On 2/21/19 9:08 PM, github kran wrote: > Hello Pgsql-General, > > We have currently have around 6 TB of data and have plans to move some > historic datainto RDS of about close to 1 TB of data. The total rows in > partitioned tables is around 6 billion rows today and have plans to keep > the data long term which would be around 5-8 billion rows per year. > > So i short my use case is to keep data of 8 billion rows of data every > year and store atleast 16 billion of rows for every 2 years. > > 1. How many billion rows does RDS handle ?. This data would be exposed > by AP's accessing this data. > > Appreciate you reply on this. This would be a question for AWS RDS support. > Thank you. -- Adrian Klaver adrian.klaver@aklaver.com
On Thu, Feb 21, 2019 at 09:14:24PM -0800, Adrian Klaver wrote: > This would be a question for AWS RDS support. And this depends also a lot on your schema, your column alignment and the level of bloat of your relations.. -- Michael
Attachment
Hi all.
Taking advantage of the topic I would like to know the recommendations about how to update to a newer Postgres version having all that amount of data.

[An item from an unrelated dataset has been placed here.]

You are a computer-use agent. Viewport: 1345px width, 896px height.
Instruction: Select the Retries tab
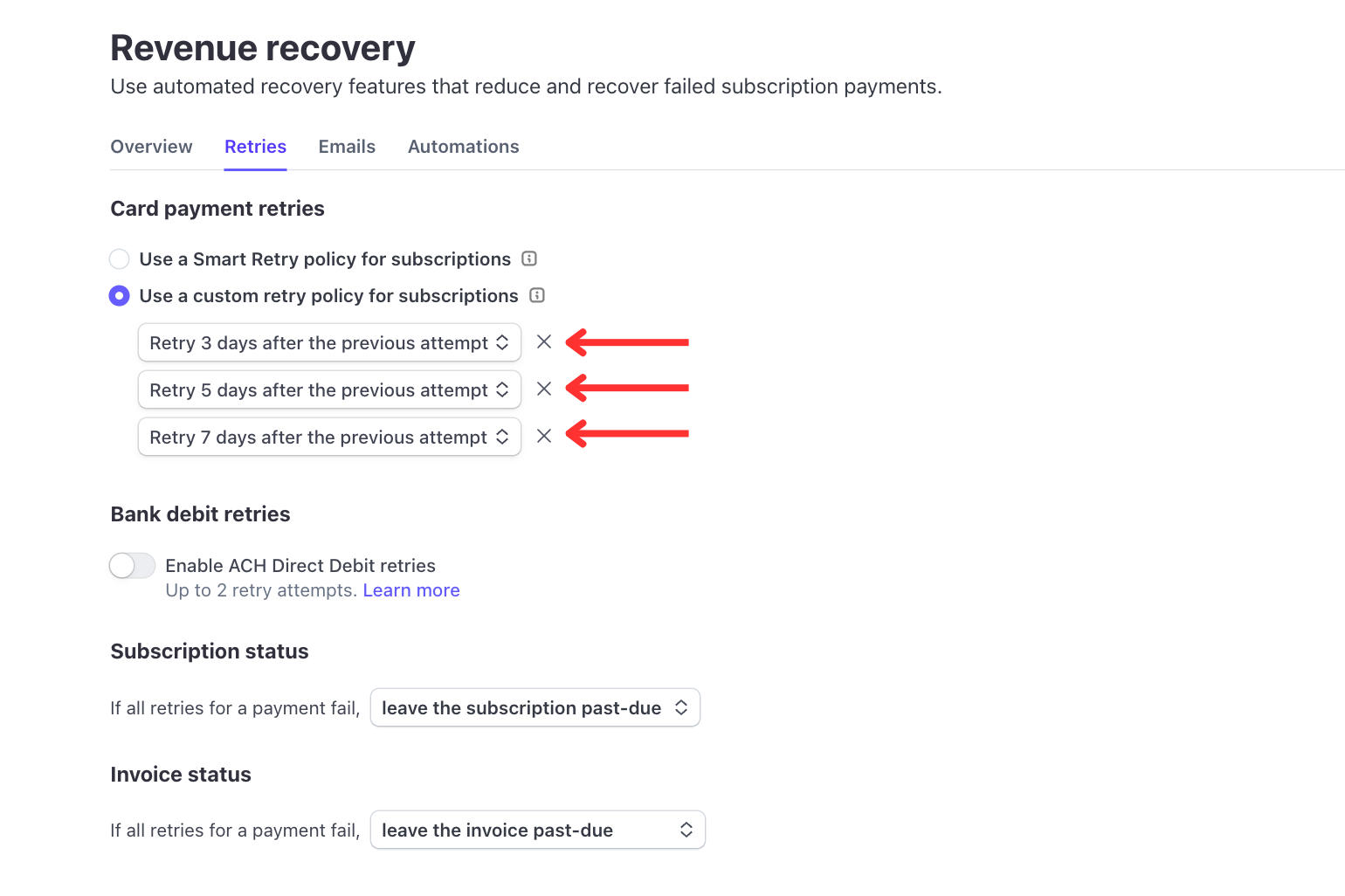pyautogui.click(x=255, y=147)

Anyone one could share your experience about?
Thanks in advance.
Regards,
Samuel
Just adding that my case it's not a Amazon RDS, it's common server, if I can say like that...
On Fri, Feb 22, 2019 at 5:48 AM Samuel Teixeira Santos <arcanosam@gmail.com> wrote:
Just adding that my case it's not a Amazon RDS, it's common server, if I can say like that...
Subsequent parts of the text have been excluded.